• Water Quality
 
  • The quality of drinking water is a powerful environmental determinant of health. Drinking-water quality management has been a key pillar of primary prevention for over one-and-a-half centuries and it continues to be the foundation for the prevention and control of waterborne diseases.
  • The World Health Organization (WHO), being a specialized agency of the United Nations (UN), has a wide range of functions, which include promoting (in cooperation with other specialized agencies) the improvement of nutrition, housing, sanitation, recreation, economic or working conditions with a bearing on health and other aspects of environmental hygiene. One of the main roles of WHO is to establish international norms to protect human health.
  • As per one of the WHO's reports, there are several variants of the faecal-oral pathway of water-borne diseases' transmission.
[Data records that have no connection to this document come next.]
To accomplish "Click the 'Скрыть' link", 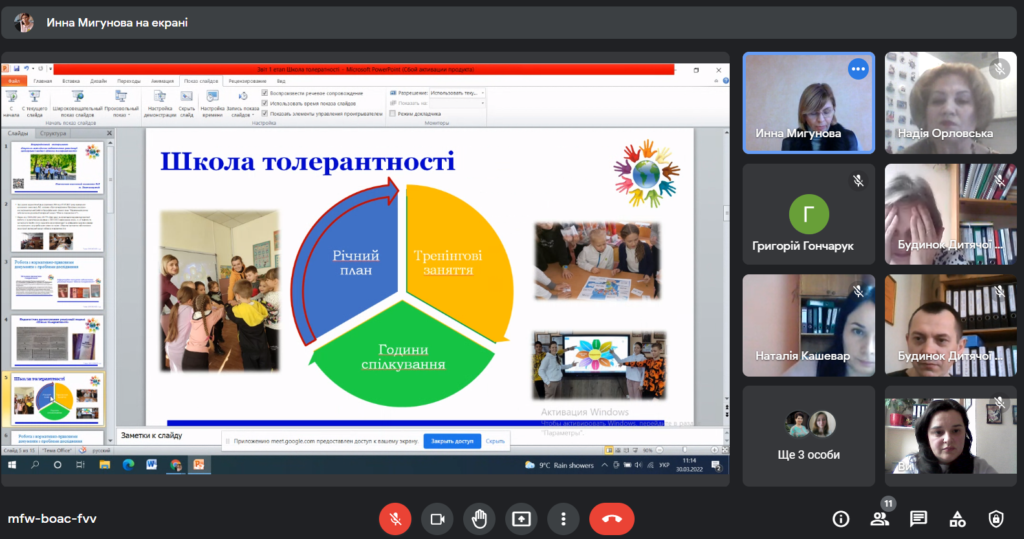I will click(495, 441).
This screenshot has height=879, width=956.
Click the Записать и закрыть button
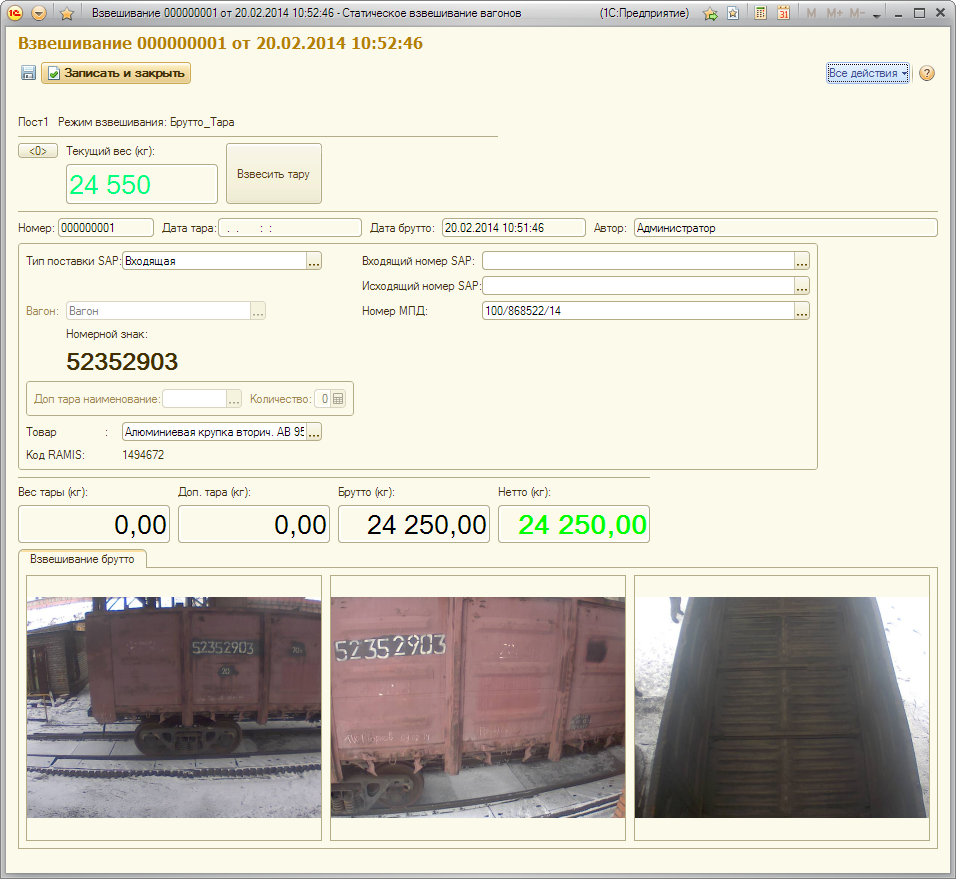pyautogui.click(x=116, y=73)
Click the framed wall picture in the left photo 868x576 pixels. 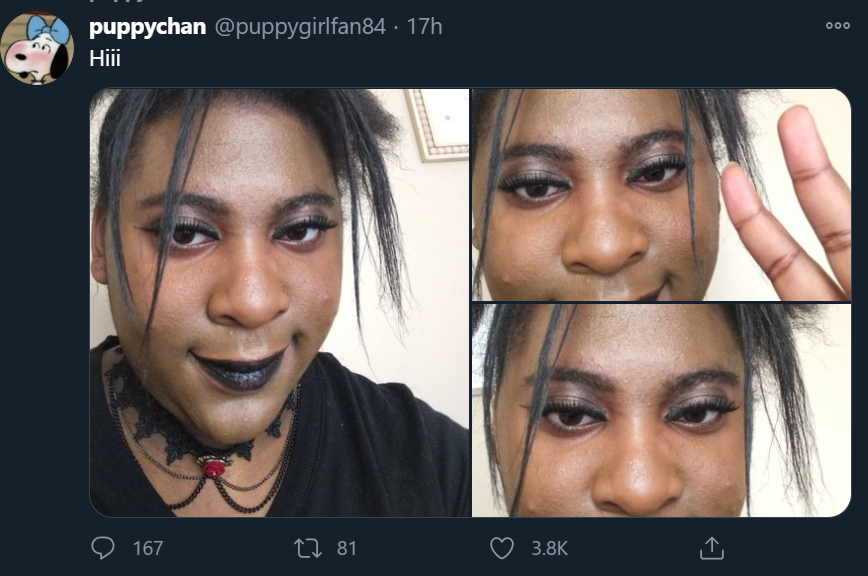tap(437, 124)

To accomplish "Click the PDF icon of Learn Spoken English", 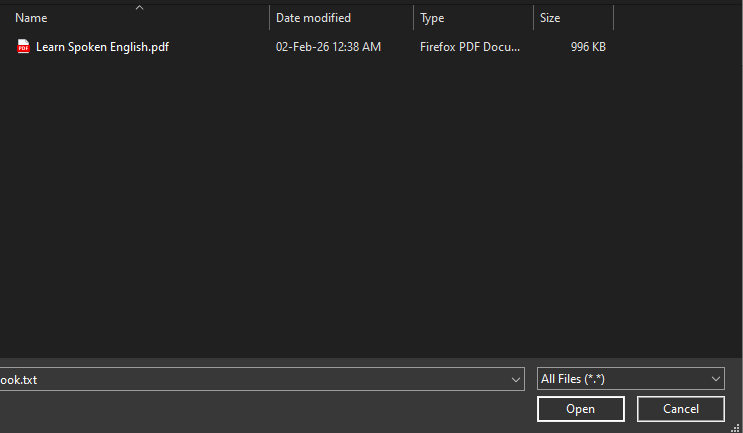I will 24,47.
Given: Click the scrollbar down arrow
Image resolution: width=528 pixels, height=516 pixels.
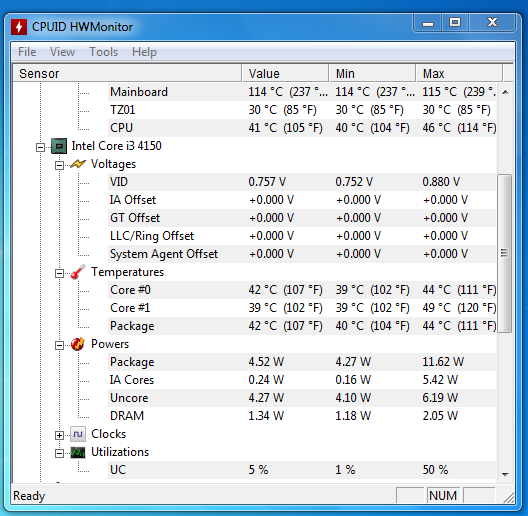Looking at the screenshot, I should [x=505, y=474].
These include contamination of drinking-water catchments (e.g. by human or animal faeces), water within the distribution system (e.g. through leaky pipes or obsolete infrastructure) or of stored household water as a result of unhygienic handling. Millions of people are exposed to unsafe levels of chemical contaminants in their drinking water.
  • This may be linked to a lack of proper management of urban and industrial wastewater or agricultural run-off water potentially giving rise to long-term exposure to pollutants, which can have a range of serious health implications. Or, it may be linked to naturally-occurring arsenic and fluoride, which cause cancer and tooth/skeletal damage, respectively.